_WORK ITEM_:
Your copy should hold only the lines from the one holding "Viewport: 1456px width, 819px" through the last line of the records below, both included, each exact and with no pictures.

_ENTRIES SUPPLIED_:
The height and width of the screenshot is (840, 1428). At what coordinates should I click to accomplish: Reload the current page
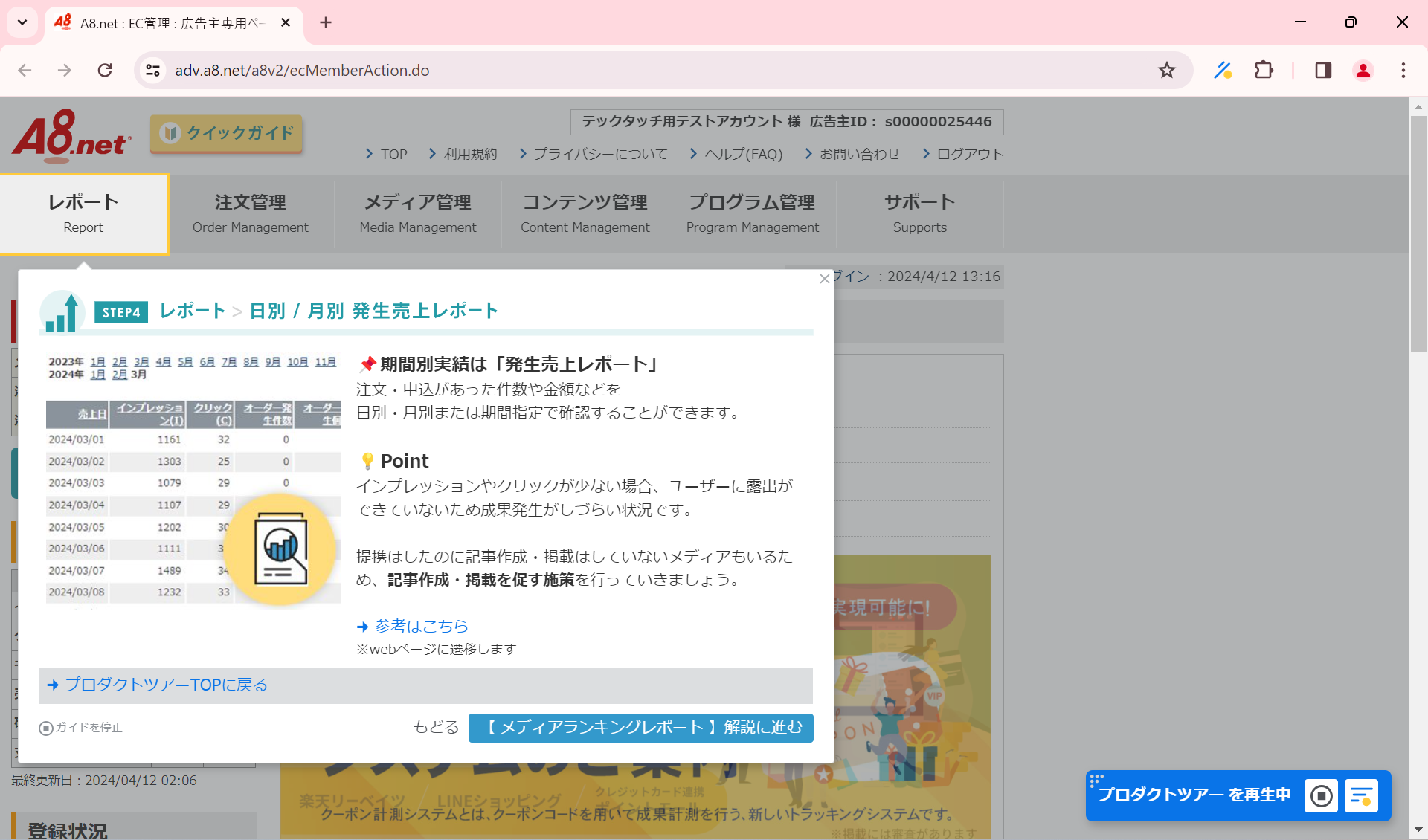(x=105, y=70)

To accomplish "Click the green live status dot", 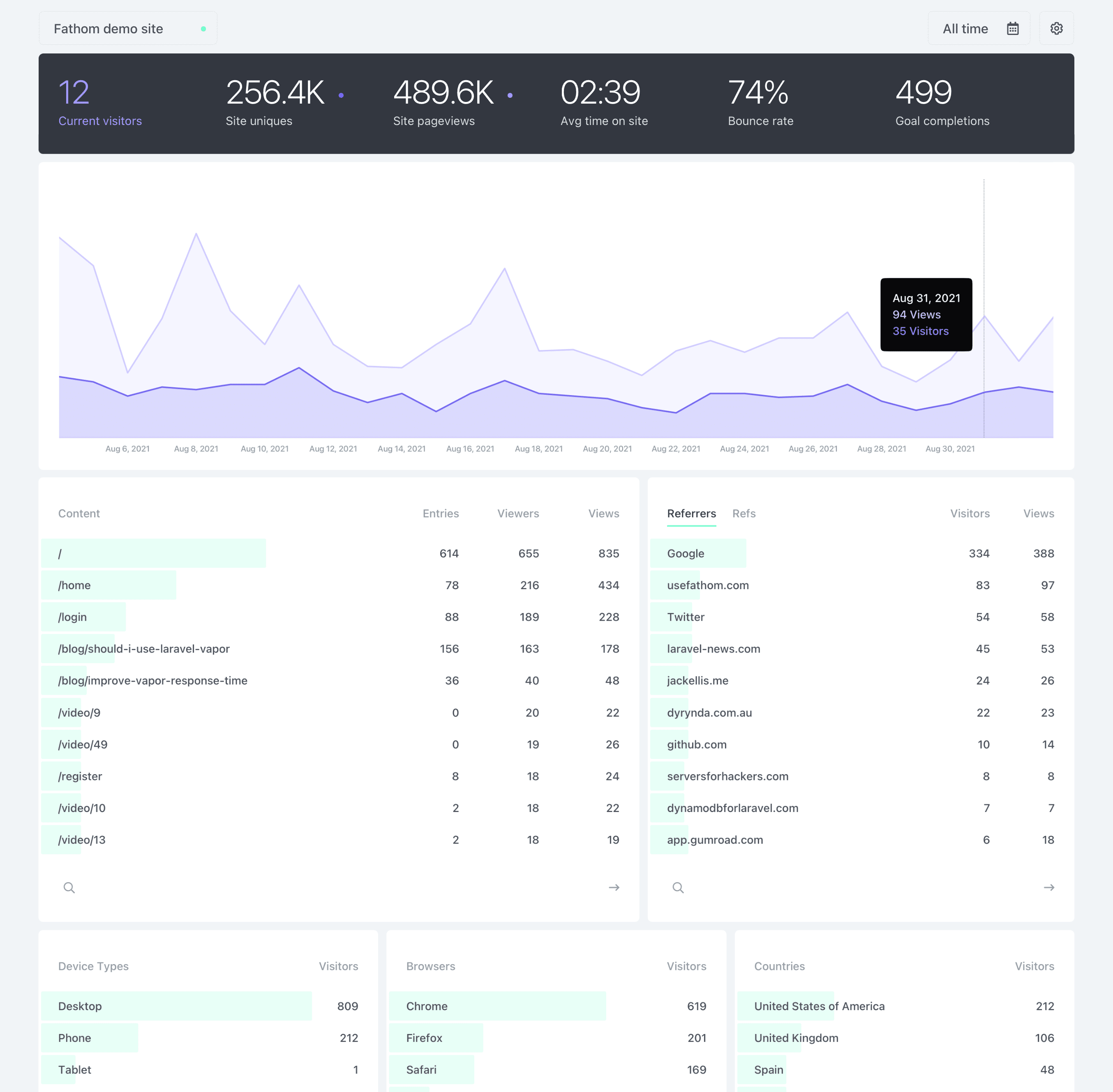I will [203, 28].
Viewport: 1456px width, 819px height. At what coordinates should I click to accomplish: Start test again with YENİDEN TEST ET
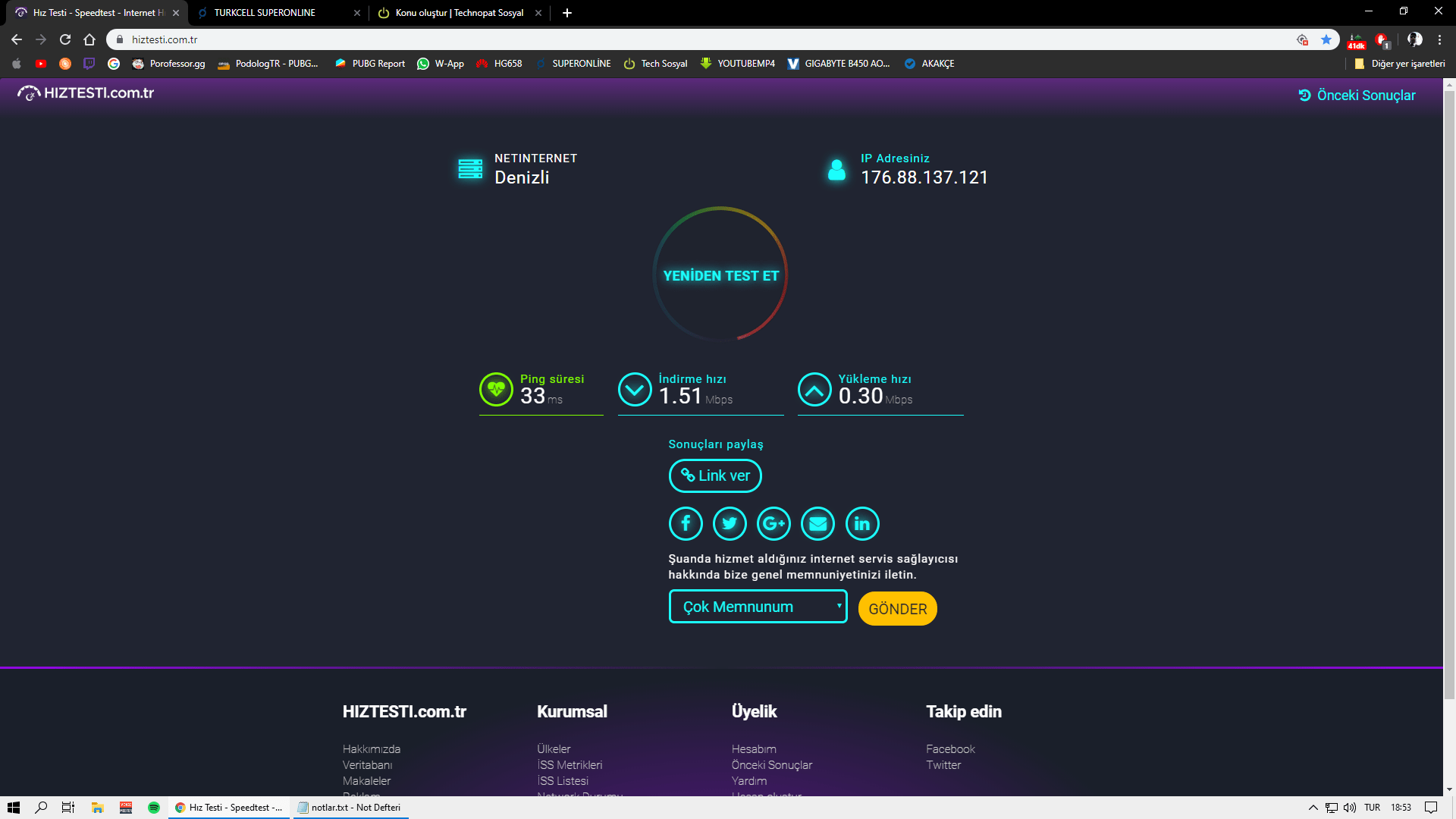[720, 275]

_WRITTEN ANSWER_:
Viewport: 1456px width, 819px height. At what coordinates should I click to accomplish: Start test again with YENİDEN TEST ET
[720, 275]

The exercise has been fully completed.